*** Opening of DOCUMENT TEXT ***
= Veblen function =

Mathematical function on ordinals

In mathematics, the Veblen functions are a hierarchy of normal functions (continuous strictly increasing functions from ordinals to ordinals), introduced by Oswald Veblen in Veblen (1908). If φ_{0} is any normal function, then for any non-zero ordinal α, φ_{α} is the function enumerating the common fixed points of φ_{β} for β<α. These functions are all normal.

== Veblen hierarchy ==
In the special case when φ_{0}(α)=ω^{α}
this family of functions is known as the Veblen hierarchy.
The function φ_{1} is the same as the ε function: φ_{1}(α)= ε_{α}. If $\alpha < \beta \,,$ then $\varphi_{\alpha}(\varphi_{\beta}(\gamma)) = \varphi_{\beta}(\gamma)$. From this and the fact that φ_{β} is strictly increasing we get the ordering: $\varphi_\alpha(\beta) < \varphi_\gamma(\delta)$ if and only if either ($\alpha = \gamma$ and $\beta < \delta$) or ($\alpha < \gamma$ and $\beta < \varphi_\gamma(\delta)$) or ($\alpha > \gamma$ and $\varphi_\alpha(\beta) < \delta$).
*** Close of DOCUMENT TEXT ***
PROBLEMS TO WORK ON
a – Return the passage of the Veblen function text from "In mathematics, the" up to and including "the Veblen hierarchy.", copied word for word.
b – According to the Veblen function text, who introduced the Veblen functions?
The listing further down comes from a separate source.
*** Opening of COLLECTED DATA ***
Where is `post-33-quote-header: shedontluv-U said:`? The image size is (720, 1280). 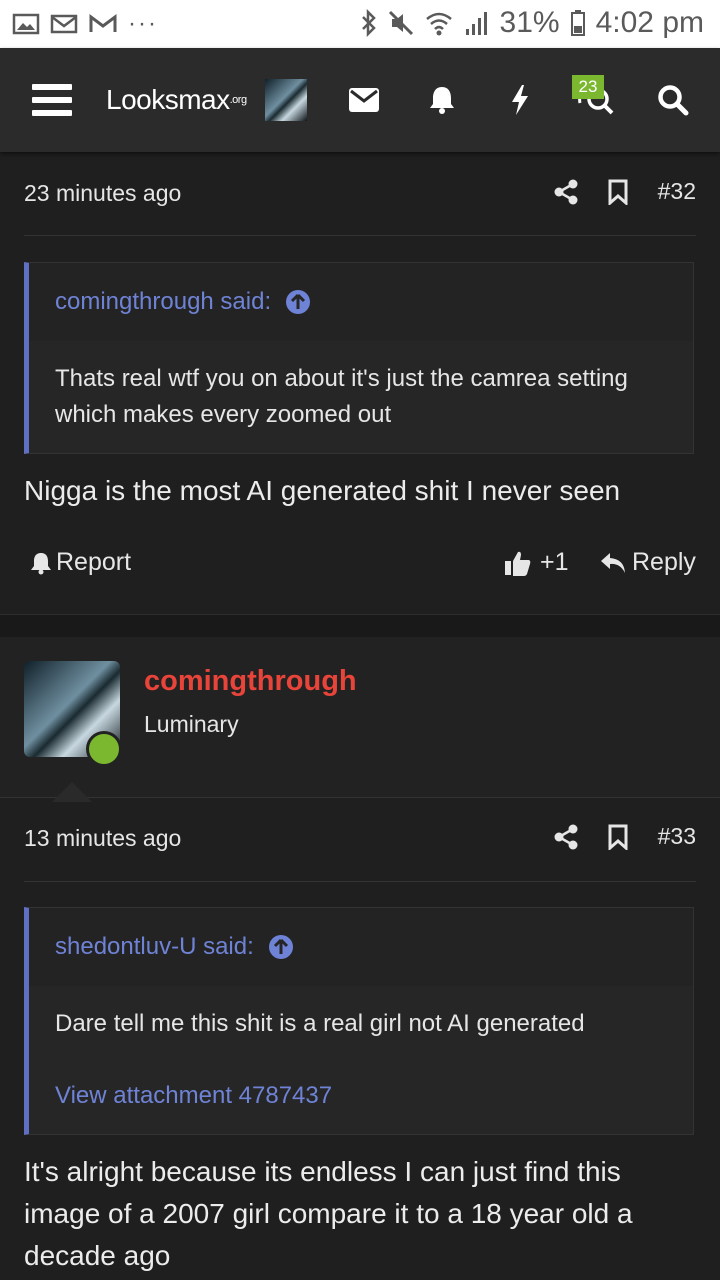 post-33-quote-header: shedontluv-U said: is located at coordinates (361, 947).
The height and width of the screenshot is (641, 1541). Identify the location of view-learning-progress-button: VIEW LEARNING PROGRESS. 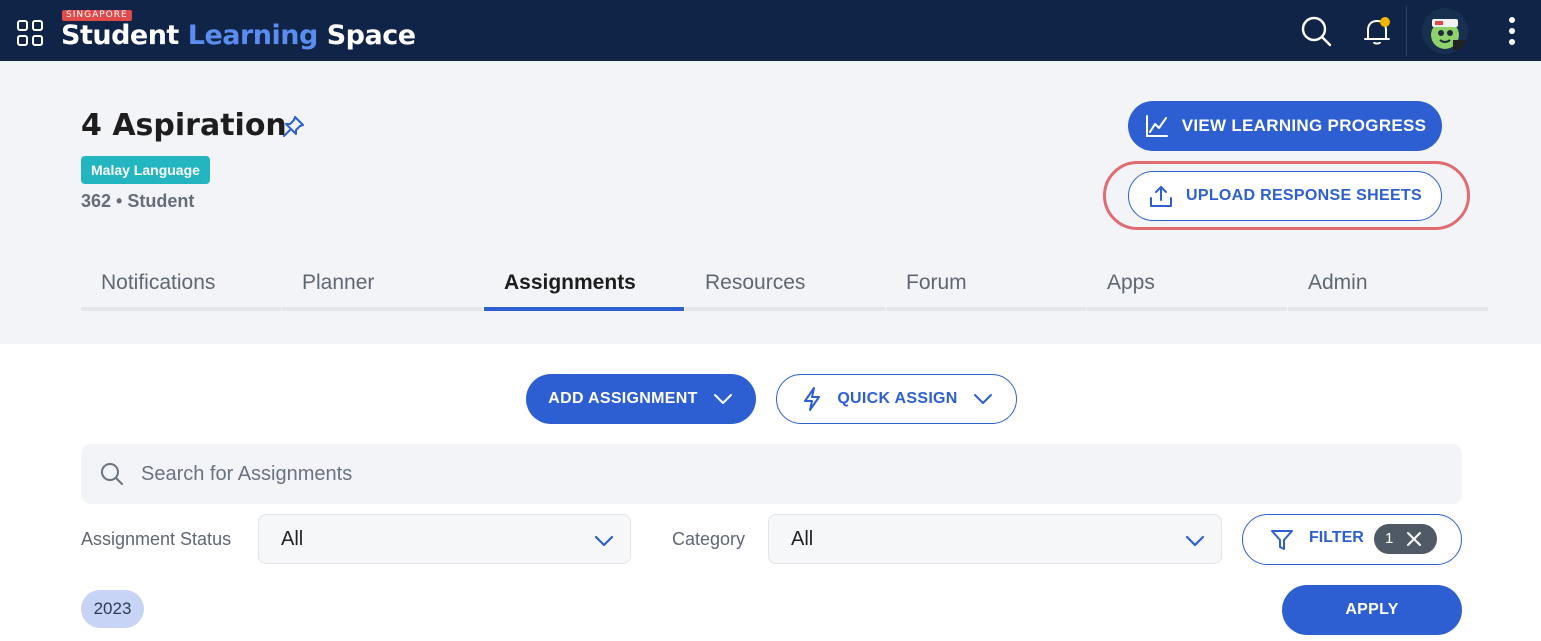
*** Close of COLLECTED DATA ***
RESPONSES FOR EACH TASK
a –
In mathematics, the Veblen functions are a hierarchy of normal functions (continuous strictly increasing functions from ordinals to ordinals), introduced by Oswald Veblen in Veblen (1908). If φ_{0} is any normal function, then for any non-zero ordinal α, φ_{α} is the function enumerating the common fixed points of φ_{β} for β<α. These functions are all normal.

== Veblen hierarchy ==
In the special case when φ_{0}(α)=ω^{α}
this family of functions is known as the Veblen hierarchy.

b – Oswald Veblen, in Veblen (1908).